Subject to any required regulatory approval and provided no event of default has occurred and is continuing, the Company has the option to satisfy its obligation to repay the Debentures, in whole or in part, at maturity, upon at least 40 days and not more than 60 days prior notice, by delivering that number of Common Shares obtained by dividing the principal amount of the Debentures maturing by 95% of the volume-weighted average trading price of the common shares on the TSX during the 20 consecutive trading days ending five trading days preceding the maturity date.
In the six months ended June 30, 2017, the Debentureholders elected to redeem Cdn$1.13 million ($0.87 million) under this right, and the Company has completed the buy back. No additional purchases are allowed under this right.
Cash and cash flows
Six months ended June 30, 2017
Cash and cash equivalents were $18.72 million at June 30, 2017, compared to $16.90 million at December 31, 2016. The increase of $1.82 million was due primarily to cash provided by financing activities of $5.37 million, cash partially provided by investing activities of $0.39 million and gain on foreign exchange on cash held in foreign currencies of $0.05 million offset by cash used in operations of $3.99 million.
Net cash provided by financing activities totaled $5.37 million consisting primarily of $7.46 million proceeds from the issuance of stock in the ATM Offering and $0.37 million in cash received from non-controlling interest partially offset by $2.46 million to repay loans and borrowings.
Net cash provided by investing activities was $0.39 million and was due to cash refunds related to cash deposited with regulatory agencies. This refund was a result of the Company's decision to change surety providers.
Net cash used in operating activities of $3.99 million is comprised of the net loss of $15.08 million for the period adjusted for non-cash items and for changes in working capital items. Significant items not involving cash were $3.69 million of depreciation and amortization of property, plant and equipment, $1.78 million of stock-based compensation, $1.96 million impairment in inventories, $3.60 million impairment of assets held for sale, a change in the value of the convertible debentures of $0.78 million, a $0.74 million miscellaneous non-cash expense, $0.69 million accretion of asset retirement obligation, a $3.68 million decrease in inventories, a $0.23 million decrease in prepaid expenses and other assets, offset by a $3.12 million increase in trade and other receivables and a $1.73 million decrease in accounts payable and accrued liabilities, a loss on the value of the warrant liabilities of $0.85 million, an unrealized foreign exchange loss of $0.18 million and $0.54 million in cash paid for reclamation and remediation activities.

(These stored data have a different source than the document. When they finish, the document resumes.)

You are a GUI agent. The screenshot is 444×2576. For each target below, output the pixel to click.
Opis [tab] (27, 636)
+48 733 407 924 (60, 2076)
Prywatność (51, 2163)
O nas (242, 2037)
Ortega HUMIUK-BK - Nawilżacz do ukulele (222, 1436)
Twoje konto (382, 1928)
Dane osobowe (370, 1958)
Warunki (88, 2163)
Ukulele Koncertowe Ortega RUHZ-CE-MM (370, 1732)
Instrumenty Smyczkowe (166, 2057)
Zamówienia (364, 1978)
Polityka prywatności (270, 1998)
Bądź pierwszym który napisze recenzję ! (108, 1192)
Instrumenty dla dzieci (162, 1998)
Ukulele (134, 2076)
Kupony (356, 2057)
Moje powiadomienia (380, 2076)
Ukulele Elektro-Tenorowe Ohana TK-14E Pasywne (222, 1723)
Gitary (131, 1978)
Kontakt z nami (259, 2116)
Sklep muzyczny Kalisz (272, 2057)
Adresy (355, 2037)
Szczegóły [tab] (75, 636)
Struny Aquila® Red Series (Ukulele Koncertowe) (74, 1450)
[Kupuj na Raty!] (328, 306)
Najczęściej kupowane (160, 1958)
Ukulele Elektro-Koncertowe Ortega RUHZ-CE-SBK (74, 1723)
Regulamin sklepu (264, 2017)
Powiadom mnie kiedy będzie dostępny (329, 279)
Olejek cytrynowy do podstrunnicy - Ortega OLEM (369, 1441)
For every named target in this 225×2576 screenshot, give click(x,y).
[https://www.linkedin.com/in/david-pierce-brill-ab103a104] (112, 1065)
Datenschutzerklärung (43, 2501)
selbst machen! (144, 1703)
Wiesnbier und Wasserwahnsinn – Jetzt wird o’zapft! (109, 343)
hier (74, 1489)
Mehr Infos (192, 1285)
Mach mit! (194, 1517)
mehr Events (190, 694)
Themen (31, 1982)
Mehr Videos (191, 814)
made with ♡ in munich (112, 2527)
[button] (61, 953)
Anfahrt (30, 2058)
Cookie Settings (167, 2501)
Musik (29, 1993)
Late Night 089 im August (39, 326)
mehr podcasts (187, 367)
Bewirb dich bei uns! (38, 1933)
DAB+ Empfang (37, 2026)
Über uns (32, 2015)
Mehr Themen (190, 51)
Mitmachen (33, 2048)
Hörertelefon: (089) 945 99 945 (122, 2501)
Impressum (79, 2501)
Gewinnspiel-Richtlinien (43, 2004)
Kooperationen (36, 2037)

Six months ended June 30, 2016
Cash and cash equivalents were $14.42 million at June 30, 2016, compared to $12.97 million at December 31, 2015. The increase of $1.45 million was due primarily to cash provided by financing activities of $9.90 million partially offset by cash used by investing activities of $2.53 million and cash used in operations of $6.20 million and gain on foreign exchange on cash held in foreign currencies of $0.29 million.
Net cash provided by financing activities totaled $9.90 million consisting primarily of $11.50 million proceeds from the issuance of stock in the March 2016 public offering and the ATM Offering partially offset by $1.61 million to repay loans and borrowings.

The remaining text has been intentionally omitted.